* [TEXT EXCERPT]
'''

Using a cloud clipboard service means trusting that company's security, data-handling practices, and future business decisions with all of that. For most people, that's fine — companies like MoveMyWork don't read your clips and have no incentive to. But if you're a journalist, security researcher, or just someone who takes privacy seriously, self-hosting removes the need to trust anyone.

The good news: MoveMyWork is designed to self-host from day one. No Docker complexity. No Kubernetes. Just PHP and MySQL on any Linux box with a public IP.

What you need

Total setup time is about 30 minutes if you're familiar with Linux, an hour if you're not.

'''

* [DATA EXTRACT]

'''

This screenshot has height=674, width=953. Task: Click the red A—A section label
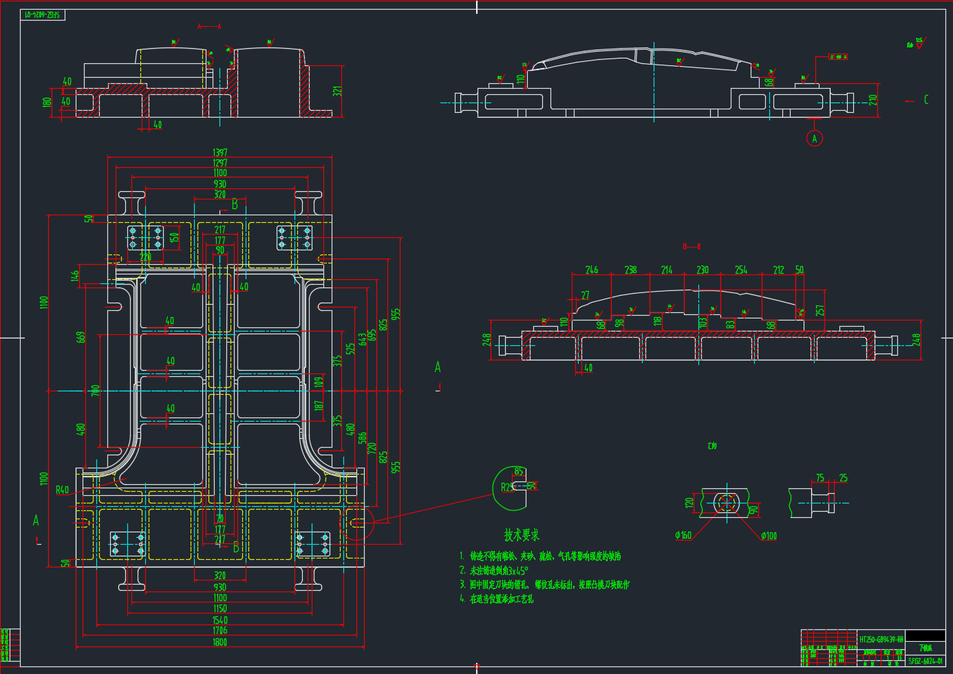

'''

* [REQUESTS]
A: Reproduce the passage of the MoveMyWork self-hosting text starting with "The good news: MoveMyWork" and going on through "a public IP.".
B: According to the MoveMyWork self-hosting text, how long does setup take for someone not familiar with Linux?
C: Write the next part of the MoveMyWork self-hosting text, picking up after its final sentence.

* [TASK-BY-TASK OUTPUTS]
A:
The good news: MoveMyWork is designed to self-host from day one. No Docker complexity. No Kubernetes. Just PHP and MySQL on any Linux box with a public IP.

B: About an hour.

C:
1. Install the LAMP/LEMP basics

On a fresh Ubuntu 24.04 server:

sudo apt update
sudo apt install -y nginx mysql-server \
    php8.3-fpm php8.3-mysql php8.3-curl \
    php8.3-mbstring php8.3-xml certbot python3-certbot-nginx

Start MySQL and create a database:

sudo mysql_secure_installation
sudo mysql <<'EOF'
CREATE DATABASE movemywork CHARACTER SET utf8mb4;
CREATE USER 'movemywork'@'localhost'
    IDENTIFIED BY 'pick-a-strong-password';
GRANT SELECT, INSERT, UPDATE, DELETE
    ON movemywork.* TO 'movemywork'@'localhost';
FLUSH PRIVILEGES;
EOF

2. Get the code

Grab the latest release from the downloads page or clone it:

sudo mkdir -p /var/www/movemywork
sudo chown "$USER":www-data /var/www/movemywork
cd /var/www/movemywork
# extract the zip here — you should end up with bin/, src/, public/, etc.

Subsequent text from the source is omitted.